### DO THIS
Please swap each "screenshot" in the lines below for "screen capture" and keep everything else unchanged. Leave the pictures out of your answer.

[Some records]
begin

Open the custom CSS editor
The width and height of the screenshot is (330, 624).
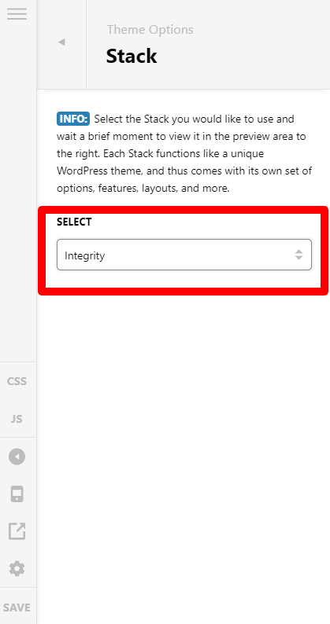[17, 381]
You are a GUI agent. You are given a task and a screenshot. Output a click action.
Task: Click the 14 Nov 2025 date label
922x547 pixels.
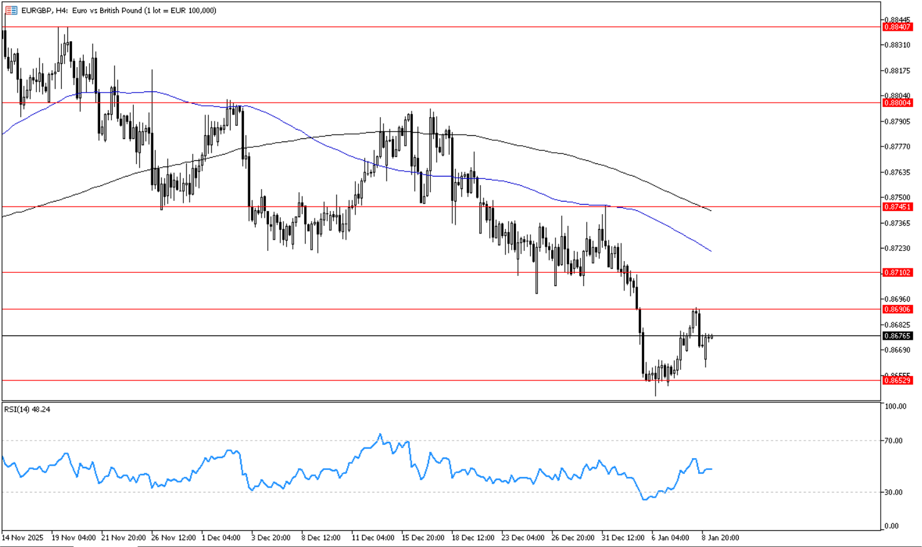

end

### FULL RESPONSE
Open the custom CSS editor
The width and height of the screen capture is (330, 624).
[17, 381]
You are a GUI agent. You are given a task and a screen capture. Output a click action.
Task: Click the 14 Nov 2025 date label
922x547 pixels.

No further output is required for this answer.